EXERCISE
When you find the line with "Los Silos (16, 2199)" among the records below, reproduce it and each line after it exactly, ending with the line with "01/12/2007 (55, 951)".
Top of DATA RECORDS
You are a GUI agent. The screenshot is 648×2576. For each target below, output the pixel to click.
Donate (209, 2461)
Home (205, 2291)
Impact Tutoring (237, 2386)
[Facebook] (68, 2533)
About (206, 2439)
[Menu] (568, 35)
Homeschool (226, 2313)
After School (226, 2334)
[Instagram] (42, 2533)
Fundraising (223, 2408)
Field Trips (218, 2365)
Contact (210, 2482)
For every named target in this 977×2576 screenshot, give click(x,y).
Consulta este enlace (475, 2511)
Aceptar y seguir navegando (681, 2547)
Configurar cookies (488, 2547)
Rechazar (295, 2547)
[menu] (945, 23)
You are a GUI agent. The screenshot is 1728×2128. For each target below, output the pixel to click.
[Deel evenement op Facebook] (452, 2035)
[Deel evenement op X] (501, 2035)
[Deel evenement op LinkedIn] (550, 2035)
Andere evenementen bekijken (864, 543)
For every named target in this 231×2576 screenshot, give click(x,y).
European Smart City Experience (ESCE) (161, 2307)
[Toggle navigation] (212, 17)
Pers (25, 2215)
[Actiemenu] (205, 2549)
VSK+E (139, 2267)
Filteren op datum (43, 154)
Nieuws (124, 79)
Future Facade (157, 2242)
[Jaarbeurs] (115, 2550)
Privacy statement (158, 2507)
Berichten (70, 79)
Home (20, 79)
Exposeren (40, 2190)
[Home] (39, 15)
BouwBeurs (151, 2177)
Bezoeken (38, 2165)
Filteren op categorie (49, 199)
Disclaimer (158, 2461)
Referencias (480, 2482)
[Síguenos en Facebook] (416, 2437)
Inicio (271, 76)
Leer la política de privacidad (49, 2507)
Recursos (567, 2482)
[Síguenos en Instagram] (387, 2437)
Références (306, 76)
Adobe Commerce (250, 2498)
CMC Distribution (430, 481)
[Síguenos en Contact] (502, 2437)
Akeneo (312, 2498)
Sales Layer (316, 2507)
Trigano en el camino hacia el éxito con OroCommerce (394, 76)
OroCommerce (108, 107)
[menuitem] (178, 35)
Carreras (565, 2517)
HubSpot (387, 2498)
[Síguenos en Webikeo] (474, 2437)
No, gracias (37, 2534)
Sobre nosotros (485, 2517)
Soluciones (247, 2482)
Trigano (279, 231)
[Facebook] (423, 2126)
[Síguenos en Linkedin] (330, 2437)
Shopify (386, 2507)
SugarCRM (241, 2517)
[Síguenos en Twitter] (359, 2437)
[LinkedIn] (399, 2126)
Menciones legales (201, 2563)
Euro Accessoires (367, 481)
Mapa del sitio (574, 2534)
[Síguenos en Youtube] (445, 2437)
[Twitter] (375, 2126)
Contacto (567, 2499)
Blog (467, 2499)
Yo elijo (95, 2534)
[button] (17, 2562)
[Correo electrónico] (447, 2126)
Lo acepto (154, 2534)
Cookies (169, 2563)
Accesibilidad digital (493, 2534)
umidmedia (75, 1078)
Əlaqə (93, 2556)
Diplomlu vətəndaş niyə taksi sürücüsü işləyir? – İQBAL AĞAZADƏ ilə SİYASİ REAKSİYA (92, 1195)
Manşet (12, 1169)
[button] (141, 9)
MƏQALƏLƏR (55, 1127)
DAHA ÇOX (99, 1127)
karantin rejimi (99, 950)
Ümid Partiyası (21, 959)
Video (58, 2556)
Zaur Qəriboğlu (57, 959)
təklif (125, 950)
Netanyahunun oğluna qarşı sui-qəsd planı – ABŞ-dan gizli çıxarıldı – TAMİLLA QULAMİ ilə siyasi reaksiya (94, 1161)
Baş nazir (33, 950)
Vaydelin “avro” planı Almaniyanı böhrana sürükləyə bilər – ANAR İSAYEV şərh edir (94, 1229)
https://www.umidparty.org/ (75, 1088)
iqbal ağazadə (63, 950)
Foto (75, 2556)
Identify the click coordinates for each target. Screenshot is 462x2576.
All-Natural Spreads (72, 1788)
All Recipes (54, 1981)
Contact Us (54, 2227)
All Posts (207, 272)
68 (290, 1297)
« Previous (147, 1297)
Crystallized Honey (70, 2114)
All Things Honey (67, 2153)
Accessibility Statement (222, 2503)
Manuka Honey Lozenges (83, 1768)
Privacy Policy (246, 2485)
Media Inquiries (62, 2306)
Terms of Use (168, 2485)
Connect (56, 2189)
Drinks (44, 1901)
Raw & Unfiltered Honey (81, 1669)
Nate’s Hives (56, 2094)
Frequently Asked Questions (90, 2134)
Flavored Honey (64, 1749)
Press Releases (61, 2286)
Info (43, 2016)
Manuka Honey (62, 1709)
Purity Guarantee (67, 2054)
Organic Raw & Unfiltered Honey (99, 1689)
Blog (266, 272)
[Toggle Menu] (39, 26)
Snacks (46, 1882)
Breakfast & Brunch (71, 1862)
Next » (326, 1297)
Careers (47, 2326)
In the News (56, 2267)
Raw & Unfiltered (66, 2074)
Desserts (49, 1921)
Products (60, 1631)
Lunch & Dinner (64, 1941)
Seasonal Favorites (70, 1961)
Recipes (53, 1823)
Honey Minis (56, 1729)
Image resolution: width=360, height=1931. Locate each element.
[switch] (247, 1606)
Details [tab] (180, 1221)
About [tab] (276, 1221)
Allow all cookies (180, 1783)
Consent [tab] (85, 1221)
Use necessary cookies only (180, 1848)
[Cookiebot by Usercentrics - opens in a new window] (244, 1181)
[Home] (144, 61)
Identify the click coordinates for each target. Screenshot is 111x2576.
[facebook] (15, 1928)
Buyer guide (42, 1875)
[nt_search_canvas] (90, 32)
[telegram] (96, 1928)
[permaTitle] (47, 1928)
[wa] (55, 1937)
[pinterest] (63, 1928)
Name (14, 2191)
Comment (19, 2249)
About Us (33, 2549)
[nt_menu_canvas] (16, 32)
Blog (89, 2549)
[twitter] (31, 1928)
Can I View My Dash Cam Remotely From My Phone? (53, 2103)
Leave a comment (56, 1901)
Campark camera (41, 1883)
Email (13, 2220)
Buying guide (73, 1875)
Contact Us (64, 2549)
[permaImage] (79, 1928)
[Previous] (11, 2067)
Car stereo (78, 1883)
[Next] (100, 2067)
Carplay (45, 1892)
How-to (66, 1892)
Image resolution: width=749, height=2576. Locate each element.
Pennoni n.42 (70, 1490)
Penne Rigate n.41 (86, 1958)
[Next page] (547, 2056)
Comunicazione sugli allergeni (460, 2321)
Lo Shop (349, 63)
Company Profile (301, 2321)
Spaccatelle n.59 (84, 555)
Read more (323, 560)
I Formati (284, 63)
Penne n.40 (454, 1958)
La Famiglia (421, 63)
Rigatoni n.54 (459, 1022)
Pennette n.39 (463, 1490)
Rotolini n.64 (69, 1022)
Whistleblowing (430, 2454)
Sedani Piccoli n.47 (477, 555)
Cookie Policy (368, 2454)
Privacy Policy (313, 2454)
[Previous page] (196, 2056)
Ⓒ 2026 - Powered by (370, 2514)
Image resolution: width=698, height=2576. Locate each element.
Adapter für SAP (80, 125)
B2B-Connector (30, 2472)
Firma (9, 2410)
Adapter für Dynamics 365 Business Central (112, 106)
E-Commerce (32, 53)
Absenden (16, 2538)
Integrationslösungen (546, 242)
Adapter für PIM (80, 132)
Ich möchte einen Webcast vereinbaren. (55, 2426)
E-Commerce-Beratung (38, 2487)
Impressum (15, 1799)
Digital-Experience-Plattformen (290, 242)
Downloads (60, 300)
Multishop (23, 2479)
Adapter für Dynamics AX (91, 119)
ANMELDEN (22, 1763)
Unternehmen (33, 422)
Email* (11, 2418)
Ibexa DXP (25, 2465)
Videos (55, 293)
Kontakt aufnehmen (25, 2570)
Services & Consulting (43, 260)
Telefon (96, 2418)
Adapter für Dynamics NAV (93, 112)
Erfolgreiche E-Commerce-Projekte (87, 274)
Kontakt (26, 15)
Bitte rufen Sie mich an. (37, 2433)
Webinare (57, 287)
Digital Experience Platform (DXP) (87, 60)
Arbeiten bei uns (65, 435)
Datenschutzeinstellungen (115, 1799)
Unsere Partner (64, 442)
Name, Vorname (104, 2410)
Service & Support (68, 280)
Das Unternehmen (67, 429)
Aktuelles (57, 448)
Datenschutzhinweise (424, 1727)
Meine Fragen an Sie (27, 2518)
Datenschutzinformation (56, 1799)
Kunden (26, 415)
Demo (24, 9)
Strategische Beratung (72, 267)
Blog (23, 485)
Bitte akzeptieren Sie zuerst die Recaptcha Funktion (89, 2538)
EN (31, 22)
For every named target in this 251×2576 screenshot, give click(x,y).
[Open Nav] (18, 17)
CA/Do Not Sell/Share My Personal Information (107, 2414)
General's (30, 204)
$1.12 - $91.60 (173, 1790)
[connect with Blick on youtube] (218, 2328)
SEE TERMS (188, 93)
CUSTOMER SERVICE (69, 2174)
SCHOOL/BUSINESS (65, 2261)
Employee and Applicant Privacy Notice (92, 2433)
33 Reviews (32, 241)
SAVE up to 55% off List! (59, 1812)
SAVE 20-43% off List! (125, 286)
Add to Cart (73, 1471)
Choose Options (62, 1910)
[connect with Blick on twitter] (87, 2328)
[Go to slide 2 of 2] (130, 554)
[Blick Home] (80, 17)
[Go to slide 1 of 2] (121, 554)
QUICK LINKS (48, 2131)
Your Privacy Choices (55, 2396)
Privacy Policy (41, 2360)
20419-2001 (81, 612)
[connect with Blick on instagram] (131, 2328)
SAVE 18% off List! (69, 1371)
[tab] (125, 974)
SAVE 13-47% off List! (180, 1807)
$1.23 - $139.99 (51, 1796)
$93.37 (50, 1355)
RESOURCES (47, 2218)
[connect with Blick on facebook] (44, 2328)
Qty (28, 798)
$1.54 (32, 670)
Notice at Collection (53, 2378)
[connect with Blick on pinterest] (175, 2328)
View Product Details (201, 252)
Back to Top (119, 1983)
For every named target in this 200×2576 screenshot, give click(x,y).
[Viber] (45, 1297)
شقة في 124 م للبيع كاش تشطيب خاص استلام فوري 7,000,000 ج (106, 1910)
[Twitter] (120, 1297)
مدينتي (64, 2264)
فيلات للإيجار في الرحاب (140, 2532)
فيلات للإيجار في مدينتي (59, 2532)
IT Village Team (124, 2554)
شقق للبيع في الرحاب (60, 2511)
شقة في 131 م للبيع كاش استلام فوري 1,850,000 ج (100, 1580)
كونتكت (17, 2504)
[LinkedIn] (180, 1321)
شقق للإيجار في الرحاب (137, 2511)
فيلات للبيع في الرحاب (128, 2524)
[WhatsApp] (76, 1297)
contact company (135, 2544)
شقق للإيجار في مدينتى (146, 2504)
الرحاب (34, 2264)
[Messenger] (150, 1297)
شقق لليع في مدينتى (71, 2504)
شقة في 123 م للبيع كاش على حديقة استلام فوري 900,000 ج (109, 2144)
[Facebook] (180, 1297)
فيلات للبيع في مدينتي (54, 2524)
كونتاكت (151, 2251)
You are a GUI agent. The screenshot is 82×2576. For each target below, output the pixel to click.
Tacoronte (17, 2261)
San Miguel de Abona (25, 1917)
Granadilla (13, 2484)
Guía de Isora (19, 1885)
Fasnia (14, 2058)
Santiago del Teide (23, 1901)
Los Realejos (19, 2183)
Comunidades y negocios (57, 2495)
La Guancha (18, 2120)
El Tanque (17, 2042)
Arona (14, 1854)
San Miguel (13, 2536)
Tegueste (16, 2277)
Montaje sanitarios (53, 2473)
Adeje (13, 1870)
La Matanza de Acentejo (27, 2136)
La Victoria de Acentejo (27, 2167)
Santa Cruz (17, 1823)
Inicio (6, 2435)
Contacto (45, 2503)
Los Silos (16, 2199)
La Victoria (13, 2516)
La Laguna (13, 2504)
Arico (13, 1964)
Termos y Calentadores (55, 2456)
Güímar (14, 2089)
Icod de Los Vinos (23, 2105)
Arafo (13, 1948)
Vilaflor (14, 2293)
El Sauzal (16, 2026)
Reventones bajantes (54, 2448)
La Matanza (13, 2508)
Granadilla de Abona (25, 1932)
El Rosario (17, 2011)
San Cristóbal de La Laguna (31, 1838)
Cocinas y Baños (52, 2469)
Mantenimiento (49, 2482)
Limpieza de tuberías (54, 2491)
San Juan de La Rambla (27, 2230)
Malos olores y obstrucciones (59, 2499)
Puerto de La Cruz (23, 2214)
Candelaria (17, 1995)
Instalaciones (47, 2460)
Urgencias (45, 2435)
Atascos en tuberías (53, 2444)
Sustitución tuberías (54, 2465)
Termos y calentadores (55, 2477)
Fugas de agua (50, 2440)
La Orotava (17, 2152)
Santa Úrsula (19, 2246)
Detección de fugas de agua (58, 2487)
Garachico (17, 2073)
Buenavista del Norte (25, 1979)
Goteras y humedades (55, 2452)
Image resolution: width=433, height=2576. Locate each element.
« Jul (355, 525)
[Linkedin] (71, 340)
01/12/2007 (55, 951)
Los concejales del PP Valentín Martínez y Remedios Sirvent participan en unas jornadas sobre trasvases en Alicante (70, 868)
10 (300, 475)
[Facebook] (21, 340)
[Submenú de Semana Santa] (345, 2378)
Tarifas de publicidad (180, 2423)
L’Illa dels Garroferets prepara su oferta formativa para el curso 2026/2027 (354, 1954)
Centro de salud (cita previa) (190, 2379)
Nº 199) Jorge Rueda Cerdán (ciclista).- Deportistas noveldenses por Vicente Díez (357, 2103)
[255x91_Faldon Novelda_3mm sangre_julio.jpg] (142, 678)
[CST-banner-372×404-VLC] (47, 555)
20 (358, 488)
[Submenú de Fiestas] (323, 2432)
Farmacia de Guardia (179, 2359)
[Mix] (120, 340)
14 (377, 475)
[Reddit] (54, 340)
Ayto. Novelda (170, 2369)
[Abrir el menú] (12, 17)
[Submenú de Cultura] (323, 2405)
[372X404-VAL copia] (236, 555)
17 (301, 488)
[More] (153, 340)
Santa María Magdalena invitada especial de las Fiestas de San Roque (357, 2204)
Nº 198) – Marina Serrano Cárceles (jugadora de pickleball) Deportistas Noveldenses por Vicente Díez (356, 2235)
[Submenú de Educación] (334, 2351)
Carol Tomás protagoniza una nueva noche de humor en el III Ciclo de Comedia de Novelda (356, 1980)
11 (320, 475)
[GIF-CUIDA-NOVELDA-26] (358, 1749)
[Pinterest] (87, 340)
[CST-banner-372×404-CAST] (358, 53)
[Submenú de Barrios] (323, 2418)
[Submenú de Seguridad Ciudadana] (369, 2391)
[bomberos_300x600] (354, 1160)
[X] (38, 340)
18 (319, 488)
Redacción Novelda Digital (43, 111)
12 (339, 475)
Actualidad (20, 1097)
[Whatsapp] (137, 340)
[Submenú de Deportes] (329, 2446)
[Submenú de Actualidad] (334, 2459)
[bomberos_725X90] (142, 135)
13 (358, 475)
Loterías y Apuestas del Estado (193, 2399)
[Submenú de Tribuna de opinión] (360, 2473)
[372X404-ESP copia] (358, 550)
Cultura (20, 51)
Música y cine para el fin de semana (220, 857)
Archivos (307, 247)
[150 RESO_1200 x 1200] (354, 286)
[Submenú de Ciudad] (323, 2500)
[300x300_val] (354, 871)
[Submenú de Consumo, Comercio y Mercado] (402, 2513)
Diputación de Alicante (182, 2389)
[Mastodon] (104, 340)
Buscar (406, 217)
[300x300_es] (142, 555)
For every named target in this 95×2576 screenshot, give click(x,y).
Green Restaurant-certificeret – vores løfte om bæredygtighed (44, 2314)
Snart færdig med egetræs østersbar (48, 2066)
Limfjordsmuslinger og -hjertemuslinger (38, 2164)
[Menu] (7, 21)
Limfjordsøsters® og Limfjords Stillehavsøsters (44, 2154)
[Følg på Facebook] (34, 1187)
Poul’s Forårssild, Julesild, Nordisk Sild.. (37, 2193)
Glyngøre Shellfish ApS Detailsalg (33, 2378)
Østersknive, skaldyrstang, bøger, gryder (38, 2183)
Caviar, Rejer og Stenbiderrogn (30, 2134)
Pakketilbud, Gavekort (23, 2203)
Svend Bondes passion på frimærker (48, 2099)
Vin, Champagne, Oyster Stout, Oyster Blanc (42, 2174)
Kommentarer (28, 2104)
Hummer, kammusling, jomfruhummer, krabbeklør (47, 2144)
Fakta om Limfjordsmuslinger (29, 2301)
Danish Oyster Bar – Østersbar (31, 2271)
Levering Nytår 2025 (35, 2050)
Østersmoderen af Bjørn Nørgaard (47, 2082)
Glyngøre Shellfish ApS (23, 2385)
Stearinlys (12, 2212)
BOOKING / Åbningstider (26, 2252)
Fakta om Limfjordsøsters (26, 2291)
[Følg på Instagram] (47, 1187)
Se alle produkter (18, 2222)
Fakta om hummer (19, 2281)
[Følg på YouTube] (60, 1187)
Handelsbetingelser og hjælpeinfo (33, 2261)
Bottom of DATA RECORDS
WRITTEN ANSWER
Los Silos (16, 2199)
La Victoria (13, 2516)
La Laguna (13, 2504)
Arico (13, 1964)
Termos y Calentadores (55, 2456)
Güímar (14, 2089)
Icod de Los Vinos (23, 2105)
Arafo (13, 1948)
Vilaflor (14, 2293)
El Sauzal (16, 2026)
Reventones bajantes (54, 2448)
La Matanza (13, 2508)
Granadilla de Abona (25, 1932)
El Rosario (17, 2011)
San Cristóbal de La Laguna (31, 1838)
Cocinas y Baños (52, 2469)
Mantenimiento (49, 2482)
Limpieza de tuberías (54, 2491)
San Juan de La Rambla (27, 2230)
Malos olores y obstrucciones (59, 2499)
Puerto de La Cruz (23, 2214)
Candelaria (17, 1995)
Instalaciones (47, 2460)
Urgencias (45, 2435)
Atascos en tuberías (53, 2444)
Sustitución tuberías (54, 2465)
Termos y calentadores (55, 2477)
Fugas de agua (50, 2440)
La Orotava (17, 2152)
Santa Úrsula (19, 2246)
Detección de fugas de agua (58, 2487)
Garachico (17, 2073)
Buenavista del Norte (25, 1979)
Goteras y humedades (55, 2452)
Image resolution: width=433, height=2576. Locate each element.
« Jul (355, 525)
[Linkedin] (71, 340)
01/12/2007 (55, 951)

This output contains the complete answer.